La independencia que nunca existió, anhelo que una y otra vez la división intestina frustra. Batalla de banderas de división, batalla de banderas para dividir, batallas que gana siempre la unión.
Es muy fácil hablar en nombre del todo, cuando a lo máximo, se es la mitad. Tensiones de punta emergida del iceberg. Todo no es lo que se ve, hay tres cuartas partes silentes, discretas, apáticas, conformes con el estado vigente o indolentes que esperan el catalizador propicio para reaccionar.
No hacer ruido, no es no existir, es sólo no haber sido estimulado de la forma conveniente, no haber incluso sucumbido al estímulo machacon del odio, no haber servido de campo arado, para la cizaña de un secesionismo instalado en la maraña de mentiras, que es reescribir la historia para aleccionar a la infancia con la que la realidad se intenta subvertir.
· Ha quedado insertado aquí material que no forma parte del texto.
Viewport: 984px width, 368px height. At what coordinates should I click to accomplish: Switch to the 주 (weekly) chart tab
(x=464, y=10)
No todo está a la vista, y a los silentes con mucha frecuencia no se les ve, pero en momento dado, afloran, y afloran como riada, que asola con su calidad, con su potente vil metal. Afloran y descalabran la cresta de humo de una ola de oportunistas, de sátrapas, de falsos condes, que quieren ser reyes de la cosa pública, de la tierra de todos, del territorio común de España, que llaman suyo cuando a los silentes también les pertenece.
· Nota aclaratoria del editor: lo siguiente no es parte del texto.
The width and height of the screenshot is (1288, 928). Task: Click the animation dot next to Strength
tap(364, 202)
Ruido de sables de rufianes, de patanes, de cabezas maléficas que tapan con la marea de la calle un latrocinio institucionalizado, tapan con la farfulla de media lengua, mal aprendida y mal hablada, y que sirve de tilde diacrítica de superioridad, a toda una patulea que lo que realmente bien entiende es la lengua común, que el castellano, el idioma que une y que todos hablan y comprenden.
No es cemento el odio, para ligar la forja de un futuro común.
Suena a pólvora de cobardes, a trileros, a tarascas con varas de mando, a arribados de allende los mares que se creen más dignos y catalanes que todos los catalanes españoles. Y solo suena porque la riada que tiene la pasta abandona el barco de la mezquindad catalana.